Exercise goal:
From the first line to the last, transcribe the data exactly.

=== Begin Enclosure ===

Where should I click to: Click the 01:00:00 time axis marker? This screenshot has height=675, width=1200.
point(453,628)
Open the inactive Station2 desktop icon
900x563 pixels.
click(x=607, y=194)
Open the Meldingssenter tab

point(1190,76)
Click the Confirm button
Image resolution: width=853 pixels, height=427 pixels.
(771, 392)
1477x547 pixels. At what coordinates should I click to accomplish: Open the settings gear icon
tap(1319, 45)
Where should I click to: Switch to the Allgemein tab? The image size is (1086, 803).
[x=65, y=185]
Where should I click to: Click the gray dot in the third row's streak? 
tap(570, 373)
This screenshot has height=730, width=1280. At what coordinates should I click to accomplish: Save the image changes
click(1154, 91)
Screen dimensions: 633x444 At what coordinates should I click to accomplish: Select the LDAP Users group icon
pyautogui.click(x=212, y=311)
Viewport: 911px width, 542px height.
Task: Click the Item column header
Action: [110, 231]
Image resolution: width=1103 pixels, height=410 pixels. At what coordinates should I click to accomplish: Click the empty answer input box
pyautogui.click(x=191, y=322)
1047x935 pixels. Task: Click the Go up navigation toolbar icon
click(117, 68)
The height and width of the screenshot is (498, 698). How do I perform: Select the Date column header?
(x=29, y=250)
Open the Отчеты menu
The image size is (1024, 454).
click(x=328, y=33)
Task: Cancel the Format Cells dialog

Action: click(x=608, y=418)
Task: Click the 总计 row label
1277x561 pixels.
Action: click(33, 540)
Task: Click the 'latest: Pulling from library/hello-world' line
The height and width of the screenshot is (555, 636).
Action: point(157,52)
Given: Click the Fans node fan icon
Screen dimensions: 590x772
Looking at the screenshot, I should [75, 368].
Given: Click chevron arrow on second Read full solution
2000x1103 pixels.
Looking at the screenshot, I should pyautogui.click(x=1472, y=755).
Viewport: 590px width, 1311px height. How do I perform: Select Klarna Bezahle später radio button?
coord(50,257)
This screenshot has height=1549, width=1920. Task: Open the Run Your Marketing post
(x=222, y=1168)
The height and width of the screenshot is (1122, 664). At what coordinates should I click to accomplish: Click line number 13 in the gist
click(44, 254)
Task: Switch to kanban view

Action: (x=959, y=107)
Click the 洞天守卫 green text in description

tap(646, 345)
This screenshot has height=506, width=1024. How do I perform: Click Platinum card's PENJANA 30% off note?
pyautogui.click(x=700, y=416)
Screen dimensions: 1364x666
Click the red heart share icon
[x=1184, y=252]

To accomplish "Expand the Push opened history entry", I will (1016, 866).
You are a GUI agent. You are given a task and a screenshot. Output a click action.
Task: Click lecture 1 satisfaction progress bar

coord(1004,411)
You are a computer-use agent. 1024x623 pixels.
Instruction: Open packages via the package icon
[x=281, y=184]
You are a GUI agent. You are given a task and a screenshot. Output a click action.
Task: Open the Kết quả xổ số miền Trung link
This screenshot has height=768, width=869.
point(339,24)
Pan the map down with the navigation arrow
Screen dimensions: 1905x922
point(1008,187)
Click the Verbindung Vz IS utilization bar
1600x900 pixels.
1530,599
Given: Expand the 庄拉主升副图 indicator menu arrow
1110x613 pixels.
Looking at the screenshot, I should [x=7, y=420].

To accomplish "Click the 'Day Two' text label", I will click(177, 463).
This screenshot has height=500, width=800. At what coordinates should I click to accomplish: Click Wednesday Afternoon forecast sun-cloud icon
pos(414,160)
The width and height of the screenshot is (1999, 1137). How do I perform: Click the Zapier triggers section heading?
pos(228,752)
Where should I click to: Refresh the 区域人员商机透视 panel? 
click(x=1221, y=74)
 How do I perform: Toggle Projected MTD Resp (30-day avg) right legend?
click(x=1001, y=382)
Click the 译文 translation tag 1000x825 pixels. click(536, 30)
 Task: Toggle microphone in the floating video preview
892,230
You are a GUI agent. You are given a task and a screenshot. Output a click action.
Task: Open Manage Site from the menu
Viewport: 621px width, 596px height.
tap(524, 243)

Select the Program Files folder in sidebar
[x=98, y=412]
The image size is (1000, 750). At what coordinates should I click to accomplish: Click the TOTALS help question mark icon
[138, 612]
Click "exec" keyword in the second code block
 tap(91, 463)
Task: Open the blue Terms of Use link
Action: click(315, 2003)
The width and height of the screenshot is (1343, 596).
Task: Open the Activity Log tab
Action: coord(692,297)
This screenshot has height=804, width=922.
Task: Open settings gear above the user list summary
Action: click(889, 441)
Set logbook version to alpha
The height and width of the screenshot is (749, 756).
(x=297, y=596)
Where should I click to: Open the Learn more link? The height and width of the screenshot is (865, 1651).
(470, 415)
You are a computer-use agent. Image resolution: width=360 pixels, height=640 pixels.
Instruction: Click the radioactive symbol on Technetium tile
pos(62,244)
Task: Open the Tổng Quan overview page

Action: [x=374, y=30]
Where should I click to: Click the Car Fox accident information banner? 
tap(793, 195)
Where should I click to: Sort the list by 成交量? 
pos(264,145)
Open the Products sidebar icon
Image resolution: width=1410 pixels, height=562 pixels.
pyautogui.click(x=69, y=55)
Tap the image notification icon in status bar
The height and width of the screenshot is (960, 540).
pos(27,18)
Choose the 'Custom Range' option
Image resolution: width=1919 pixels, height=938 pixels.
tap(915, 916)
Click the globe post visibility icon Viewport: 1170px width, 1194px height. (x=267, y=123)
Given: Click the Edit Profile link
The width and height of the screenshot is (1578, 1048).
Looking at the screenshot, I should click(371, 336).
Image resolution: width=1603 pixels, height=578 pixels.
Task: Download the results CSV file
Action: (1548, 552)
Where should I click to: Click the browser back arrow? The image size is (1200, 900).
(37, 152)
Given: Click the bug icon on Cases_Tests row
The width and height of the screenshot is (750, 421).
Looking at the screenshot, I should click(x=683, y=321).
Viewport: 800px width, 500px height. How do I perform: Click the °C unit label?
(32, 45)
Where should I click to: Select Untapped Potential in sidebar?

=== End Enclosure ===

Answer box:
Where should I click to: Click the 01:00:00 time axis marker? This screenshot has height=675, width=1200.
point(453,628)
Open the inactive Station2 desktop icon
900x563 pixels.
click(x=607, y=194)
Open the Meldingssenter tab

point(1190,76)
Click the Confirm button
Image resolution: width=853 pixels, height=427 pixels.
(771, 392)
1477x547 pixels. At what coordinates should I click to accomplish: Open the settings gear icon
tap(1319, 45)
Where should I click to: Switch to the Allgemein tab? The image size is (1086, 803).
[x=65, y=185]
Where should I click to: Click the gray dot in the third row's streak? 
tap(570, 373)
This screenshot has height=730, width=1280. At what coordinates should I click to accomplish: Save the image changes
click(1154, 91)
Screen dimensions: 633x444 At what coordinates should I click to accomplish: Select the LDAP Users group icon
pyautogui.click(x=212, y=311)
Viewport: 911px width, 542px height.
Task: Click the Item column header
Action: [110, 231]
Image resolution: width=1103 pixels, height=410 pixels. At what coordinates should I click to accomplish: Click the empty answer input box
pyautogui.click(x=191, y=322)
1047x935 pixels. Task: Click the Go up navigation toolbar icon
click(117, 68)
The height and width of the screenshot is (498, 698). How do I perform: Select the Date column header?
(x=29, y=250)
Open the Отчеты menu
The image size is (1024, 454).
click(x=328, y=33)
Task: Cancel the Format Cells dialog

Action: click(x=608, y=418)
Task: Click the 总计 row label
1277x561 pixels.
Action: click(33, 540)
Task: Click the 'latest: Pulling from library/hello-world' line
The height and width of the screenshot is (555, 636).
Action: point(157,52)
Given: Click the Fans node fan icon
Screen dimensions: 590x772
Looking at the screenshot, I should [75, 368].
Given: Click chevron arrow on second Read full solution
2000x1103 pixels.
Looking at the screenshot, I should pyautogui.click(x=1472, y=755).
Viewport: 590px width, 1311px height. How do I perform: Select Klarna Bezahle später radio button?
coord(50,257)
This screenshot has height=1549, width=1920. Task: Open the Run Your Marketing post
(x=222, y=1168)
The height and width of the screenshot is (1122, 664). At what coordinates should I click to accomplish: Click line number 13 in the gist
click(44, 254)
Task: Switch to kanban view

Action: (x=959, y=107)
Click the 洞天守卫 green text in description

tap(646, 345)
This screenshot has height=506, width=1024. How do I perform: Click Platinum card's PENJANA 30% off note?
pyautogui.click(x=700, y=416)
Screen dimensions: 1364x666
Click the red heart share icon
[x=1184, y=252]

To accomplish "Expand the Push opened history entry", I will (1016, 866).
You are a GUI agent. You are given a task and a screenshot. Output a click action.
Task: Click lecture 1 satisfaction progress bar

coord(1004,411)
You are a computer-use agent. 1024x623 pixels.
Instruction: Open packages via the package icon
[x=281, y=184]
You are a GUI agent. You are given a task and a screenshot. Output a click action.
Task: Open the Kết quả xổ số miền Trung link
This screenshot has height=768, width=869.
point(339,24)
Pan the map down with the navigation arrow
Screen dimensions: 1905x922
point(1008,187)
Click the Verbindung Vz IS utilization bar
1600x900 pixels.
1530,599
Given: Expand the 庄拉主升副图 indicator menu arrow
1110x613 pixels.
Looking at the screenshot, I should [x=7, y=420].

To accomplish "Click the 'Day Two' text label", I will click(177, 463).
This screenshot has height=500, width=800. At what coordinates should I click to accomplish: Click Wednesday Afternoon forecast sun-cloud icon
pos(414,160)
The width and height of the screenshot is (1999, 1137). How do I perform: Click the Zapier triggers section heading?
pos(228,752)
Where should I click to: Refresh the 区域人员商机透视 panel? 
click(x=1221, y=74)
 How do I perform: Toggle Projected MTD Resp (30-day avg) right legend?
click(x=1001, y=382)
Click the 译文 translation tag 1000x825 pixels. click(536, 30)
 Task: Toggle microphone in the floating video preview
892,230
You are a GUI agent. You are given a task and a screenshot. Output a click action.
Task: Open Manage Site from the menu
Viewport: 621px width, 596px height.
tap(524, 243)

Select the Program Files folder in sidebar
[x=98, y=412]
The image size is (1000, 750). At what coordinates should I click to accomplish: Click the TOTALS help question mark icon
[138, 612]
Click "exec" keyword in the second code block
 tap(91, 463)
Task: Open the blue Terms of Use link
Action: click(315, 2003)
The width and height of the screenshot is (1343, 596).
Task: Open the Activity Log tab
Action: coord(692,297)
This screenshot has height=804, width=922.
Task: Open settings gear above the user list summary
Action: click(889, 441)
Set logbook version to alpha
The height and width of the screenshot is (749, 756).
(x=297, y=596)
Where should I click to: Open the Learn more link? The height and width of the screenshot is (865, 1651).
(470, 415)
You are a computer-use agent. Image resolution: width=360 pixels, height=640 pixels.
Instruction: Click the radioactive symbol on Technetium tile
pos(62,244)
Task: Open the Tổng Quan overview page

Action: [x=374, y=30]
Where should I click to: Click the Car Fox accident information banner? 
tap(793, 195)
Where should I click to: Sort the list by 成交量? 
pos(264,145)
Open the Products sidebar icon
Image resolution: width=1410 pixels, height=562 pixels.
pyautogui.click(x=69, y=55)
Tap the image notification icon in status bar
The height and width of the screenshot is (960, 540).
pos(27,18)
Choose the 'Custom Range' option
Image resolution: width=1919 pixels, height=938 pixels.
tap(915, 916)
Click the globe post visibility icon Viewport: 1170px width, 1194px height. (x=267, y=123)
Given: Click the Edit Profile link
The width and height of the screenshot is (1578, 1048).
Looking at the screenshot, I should click(371, 336).
Image resolution: width=1603 pixels, height=578 pixels.
Task: Download the results CSV file
Action: (1548, 552)
Where should I click to: Click the browser back arrow? The image size is (1200, 900).
(37, 152)
Given: Click the bug icon on Cases_Tests row
The width and height of the screenshot is (750, 421).
Looking at the screenshot, I should click(x=683, y=321).
Viewport: 800px width, 500px height. How do I perform: Click the °C unit label?
(32, 45)
Where should I click to: Select Untapped Potential in sidebar?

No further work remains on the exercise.